Publishers don't think they should have to opt out in a system that requires their permission.

He has definitely identified an important public policy issue. What about works that are out of print but in copyright? What about the public good? If this problem needs to be solved, perhaps legislation is in order. Perhaps the Copyright Clearance Center has a role to play. After all, it is their business to enable an efficient market in copyrights.

Because the permissions problem is a difficult one, does that mean we waive the copyright laws?

Test failed?

I for one will be very interested in the court's interpretation of the AAP and publishers case against Google.

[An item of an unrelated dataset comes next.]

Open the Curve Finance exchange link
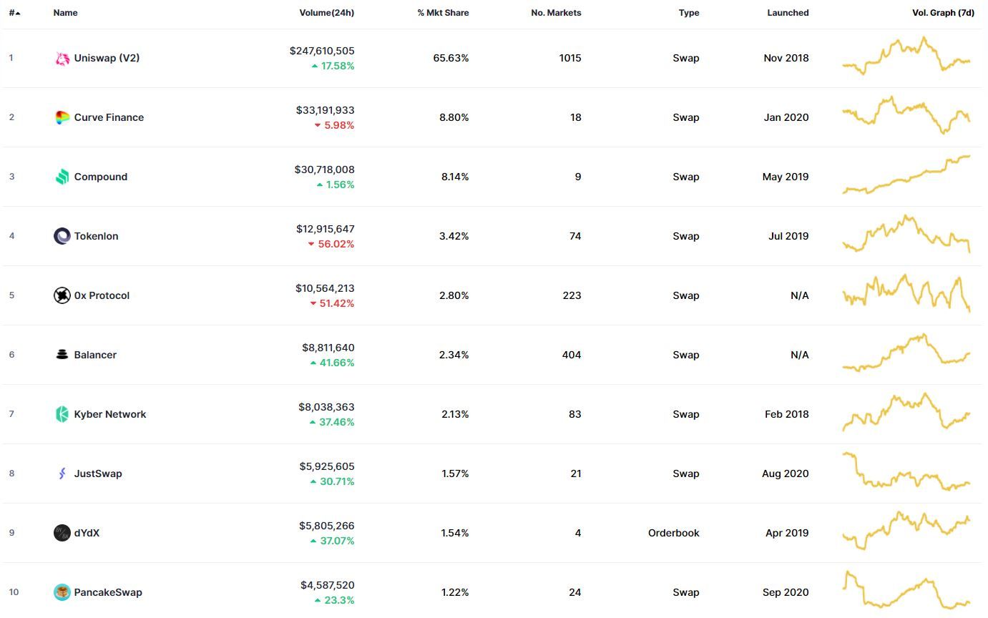Screen dimensions: 988x618 [109, 117]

But isn't it a shame that Google handled this project in such a high-handed way so that the publishers felt they had no choice but to sue in order to protect their rights? If indeed this project benefits EVERYBODY: society, researchers, authors, publishers, and yes, Google, wouldn't it have been easy to persuade publishers to agree to the project rather than saying: we're doing it anyway, come get us?

1 comment:

Anonymous said...

It should be noted that the four "tests" or "prongs" to the fair use analysis that you discuss are actually NOT mandatory, as you assert. These are all factors, each of which should be considered by the court, but no single one of them MUST be satisfied. In addition, in weighing and balancing these four factors, courts traditionally afford the most weight to the fourth factor, that of market effect. While it appears that you believe all four factors weigh against Google in any event, this correction likely wouldn't affect your ultimate conclusion, but it should probably be noted nonetheless.